Dem dritten Argument würde ich meine Erfahrung im Umgang mit Firmen entgegenhalten: Vakanzen sind auf lange Sicht viel teurer als die Maßnahmen, die ein Unternehmen fährt, um Talente zu finden und aktiv anzuwerben. Volkswirtschaften sind zwar nicht Firmen, aber hier hält dieselbe Logik: Den Fachkräftemangel zu lindern wird uns viel mehr Geld sparen (bzw. einbringen) als eine Anreizmaßnahme (welche überhaupt erst nach einer sinnvollen Erfolgsmarke greift!) kosten wird. Das weiß ja eigentlich auch die Bundesregierung samt FDP, deren neuestes Konjunkturpaket zum allergrößten Teil darüber funktioniert, dass es das Arbeitsangebot erhöhen soll. Also, her mit der Kohle!

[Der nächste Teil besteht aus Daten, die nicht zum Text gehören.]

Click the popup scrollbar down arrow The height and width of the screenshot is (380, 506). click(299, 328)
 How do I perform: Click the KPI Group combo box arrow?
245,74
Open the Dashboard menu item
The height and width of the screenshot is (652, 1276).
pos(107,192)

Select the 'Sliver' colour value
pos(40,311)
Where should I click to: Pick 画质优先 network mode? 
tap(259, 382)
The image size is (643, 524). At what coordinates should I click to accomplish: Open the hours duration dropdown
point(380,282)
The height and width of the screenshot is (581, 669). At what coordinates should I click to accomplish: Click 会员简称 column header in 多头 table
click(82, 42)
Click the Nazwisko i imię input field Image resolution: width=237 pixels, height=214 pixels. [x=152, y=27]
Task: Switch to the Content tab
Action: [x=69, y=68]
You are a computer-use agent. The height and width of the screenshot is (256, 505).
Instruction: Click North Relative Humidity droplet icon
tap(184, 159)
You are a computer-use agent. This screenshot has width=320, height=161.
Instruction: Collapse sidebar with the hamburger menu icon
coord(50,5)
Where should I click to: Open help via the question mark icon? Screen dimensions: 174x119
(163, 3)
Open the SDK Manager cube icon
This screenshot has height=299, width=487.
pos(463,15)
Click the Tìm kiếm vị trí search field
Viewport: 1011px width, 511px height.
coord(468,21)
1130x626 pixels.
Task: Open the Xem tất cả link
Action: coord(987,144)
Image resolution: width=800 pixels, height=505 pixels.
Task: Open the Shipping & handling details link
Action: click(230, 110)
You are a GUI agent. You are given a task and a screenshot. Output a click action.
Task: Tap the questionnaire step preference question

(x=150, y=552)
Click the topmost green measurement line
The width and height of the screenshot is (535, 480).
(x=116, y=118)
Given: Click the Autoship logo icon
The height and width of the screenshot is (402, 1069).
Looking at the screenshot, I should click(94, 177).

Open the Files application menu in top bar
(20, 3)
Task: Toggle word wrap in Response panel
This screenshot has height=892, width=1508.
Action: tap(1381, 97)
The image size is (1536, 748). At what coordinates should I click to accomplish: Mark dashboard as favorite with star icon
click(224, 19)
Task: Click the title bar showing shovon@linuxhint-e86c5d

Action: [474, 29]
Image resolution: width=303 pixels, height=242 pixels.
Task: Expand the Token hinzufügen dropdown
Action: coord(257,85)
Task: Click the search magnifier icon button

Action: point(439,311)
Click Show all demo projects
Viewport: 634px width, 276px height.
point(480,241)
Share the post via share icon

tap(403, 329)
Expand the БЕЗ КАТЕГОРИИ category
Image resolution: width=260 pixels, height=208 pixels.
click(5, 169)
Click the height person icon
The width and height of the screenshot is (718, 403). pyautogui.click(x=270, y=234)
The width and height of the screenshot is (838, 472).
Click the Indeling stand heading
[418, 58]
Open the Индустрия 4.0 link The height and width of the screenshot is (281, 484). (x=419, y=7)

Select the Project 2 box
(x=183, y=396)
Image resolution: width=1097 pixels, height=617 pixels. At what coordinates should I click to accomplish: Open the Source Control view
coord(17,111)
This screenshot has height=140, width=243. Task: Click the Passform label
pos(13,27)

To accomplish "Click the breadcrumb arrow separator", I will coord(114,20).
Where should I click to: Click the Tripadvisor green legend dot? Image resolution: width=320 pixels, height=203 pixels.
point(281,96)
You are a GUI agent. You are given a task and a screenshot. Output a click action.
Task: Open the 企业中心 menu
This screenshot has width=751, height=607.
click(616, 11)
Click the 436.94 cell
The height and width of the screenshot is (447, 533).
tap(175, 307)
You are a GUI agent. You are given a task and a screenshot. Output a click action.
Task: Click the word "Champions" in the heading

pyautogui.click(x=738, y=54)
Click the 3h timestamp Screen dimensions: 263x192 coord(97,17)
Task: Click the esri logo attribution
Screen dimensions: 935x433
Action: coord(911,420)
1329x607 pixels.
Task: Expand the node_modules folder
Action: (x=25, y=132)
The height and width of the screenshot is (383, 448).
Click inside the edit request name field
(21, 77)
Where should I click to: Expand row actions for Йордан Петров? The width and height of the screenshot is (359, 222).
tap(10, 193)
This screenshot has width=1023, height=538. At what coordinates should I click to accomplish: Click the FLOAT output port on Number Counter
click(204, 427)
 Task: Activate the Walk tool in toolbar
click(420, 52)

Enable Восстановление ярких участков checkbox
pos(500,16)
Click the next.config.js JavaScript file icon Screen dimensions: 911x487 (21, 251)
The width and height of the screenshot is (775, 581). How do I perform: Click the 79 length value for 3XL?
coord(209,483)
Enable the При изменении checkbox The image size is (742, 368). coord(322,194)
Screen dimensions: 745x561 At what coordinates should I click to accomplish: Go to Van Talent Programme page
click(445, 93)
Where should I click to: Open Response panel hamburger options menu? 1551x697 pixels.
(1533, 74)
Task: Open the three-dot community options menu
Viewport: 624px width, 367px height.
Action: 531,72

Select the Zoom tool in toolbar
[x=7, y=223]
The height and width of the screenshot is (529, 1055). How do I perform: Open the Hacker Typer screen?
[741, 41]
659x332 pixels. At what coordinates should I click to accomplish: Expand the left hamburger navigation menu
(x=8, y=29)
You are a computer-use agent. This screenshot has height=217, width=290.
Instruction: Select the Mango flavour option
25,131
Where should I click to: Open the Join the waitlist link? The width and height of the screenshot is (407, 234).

Bleibt das erste Argument. “Fairness” - tja, bei dem Thema kann und darf jede:r fühlen, wie er oder sie mag.
Mir geht es folgendermaßen: Klar, es fühlt sich ein wenig seltsam an, wenn anderen eine gar nicht triviale Summe Geld für etwas geschenkt wird, das man selbst tagein, tagaus ganz ohne Prämie durchführt, und zwar seit Jahren. Aber: Wenn damit die Zahl der Langzeitarbeitslosen reduziert und der Fachkräftemangel gelindert wird, dann profitiere ich auch davon. Und es ist nicht so, als würde mir das eingesetzte Geld andernfalls zurückgegeben werden. Ich kann mir so einige dämlichere Verwendungen von Steuergeldern vorstellen, als die Bekämpfung des Fachkräftemangels.
Ginge es also nach mir, hieße es volle Kraft voraus. Leider wirkt es derzeit so, als würde die - wie immer bei so etwas hervorgekramte, mit etwas schockierter Empörung garnierte - Fairnessdebatte einen sinnvollen Vorschlag abwürgen, denn auch in der Regierung wird jetzt lautstark gezweifelt. Na gut, wir können auch stattdessen weiter über den Fachkräftemangel jammern. Vielleicht… hilft das ja auch?